Nebraska residents may be aware that federal regulations restrict the amount of time that truck and bus drivers can spend behind the wheel. The regulations are in place to prevent accidents involving heavy commercial vehicles caused by fatigued drivers, but accident investigators have long complained that the paper logs that used by drivers to keep track of their hours can be easily falsified or altered.
Electronic devices are more difficult to tamper with, and the Federal Motor Carrier Safety Administration says that a December 2015 change in the rules will make them the required way for about 3 million bus and truck drivers to keep track of their hours worked and miles driven. The electronic devices record the vehicle's position and movement as well as the length of time that the engine has been in use and the amount of distance the vehicle has covered.
Truck owners and the operators of small fleets of commercial vehicles have resisted the change to electronic vehicle monitoring. They cite concerns over costs and also claim that the data recorded will be available to their customers and used to apply pressure to keep trucks moving. The Owner-Operator Independent Drivers Association even filed a lawsuit seeking to block the new FMCSA regulation. However, the FMCSA believes that electronic vehicle monitoring will save about $1 billion each year due to reduced paperwork and about 26 lives each year due to fewer commercial vehicle accidents.

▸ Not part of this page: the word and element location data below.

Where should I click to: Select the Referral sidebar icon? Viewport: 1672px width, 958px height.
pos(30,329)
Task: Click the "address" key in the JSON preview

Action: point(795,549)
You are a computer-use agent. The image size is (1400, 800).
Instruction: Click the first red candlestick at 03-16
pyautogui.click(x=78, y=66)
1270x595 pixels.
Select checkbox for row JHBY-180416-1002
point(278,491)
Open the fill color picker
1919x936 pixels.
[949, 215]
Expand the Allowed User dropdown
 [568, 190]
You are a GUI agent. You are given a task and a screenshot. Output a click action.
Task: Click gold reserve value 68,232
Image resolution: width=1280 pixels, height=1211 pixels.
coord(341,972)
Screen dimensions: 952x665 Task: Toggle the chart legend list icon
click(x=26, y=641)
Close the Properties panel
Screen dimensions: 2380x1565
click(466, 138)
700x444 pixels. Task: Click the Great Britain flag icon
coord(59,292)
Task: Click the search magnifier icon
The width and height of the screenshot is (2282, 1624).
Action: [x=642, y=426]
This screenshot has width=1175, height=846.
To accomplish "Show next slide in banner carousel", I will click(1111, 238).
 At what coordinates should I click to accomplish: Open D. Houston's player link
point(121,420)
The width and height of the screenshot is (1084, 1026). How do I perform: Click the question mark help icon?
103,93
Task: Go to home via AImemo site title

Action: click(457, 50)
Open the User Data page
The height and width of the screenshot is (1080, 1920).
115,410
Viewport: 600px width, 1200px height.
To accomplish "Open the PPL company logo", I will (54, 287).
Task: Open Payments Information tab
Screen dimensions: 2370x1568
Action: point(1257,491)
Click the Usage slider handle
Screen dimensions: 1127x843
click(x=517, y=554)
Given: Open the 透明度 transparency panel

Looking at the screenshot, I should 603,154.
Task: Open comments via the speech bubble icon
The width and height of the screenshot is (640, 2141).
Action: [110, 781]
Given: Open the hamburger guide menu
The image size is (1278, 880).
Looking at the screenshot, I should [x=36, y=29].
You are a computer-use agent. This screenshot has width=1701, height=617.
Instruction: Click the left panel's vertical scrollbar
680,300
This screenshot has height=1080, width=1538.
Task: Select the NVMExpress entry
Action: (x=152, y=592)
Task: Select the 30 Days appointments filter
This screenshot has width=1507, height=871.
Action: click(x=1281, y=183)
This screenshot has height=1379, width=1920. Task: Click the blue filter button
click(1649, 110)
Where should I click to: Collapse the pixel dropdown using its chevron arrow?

Accidents involving a fatigued truck driver often result in death or catastrophic injuries for other road users, and both drivers and their employers could face civil and criminal sanctions if it is discovered that federal safety regulations were violated. Personal injury attorneys may review accident reports and witness accounts and file lawsuits on behalf of accident victims when there are indications that a truck driver may have fallen asleep at the wheel.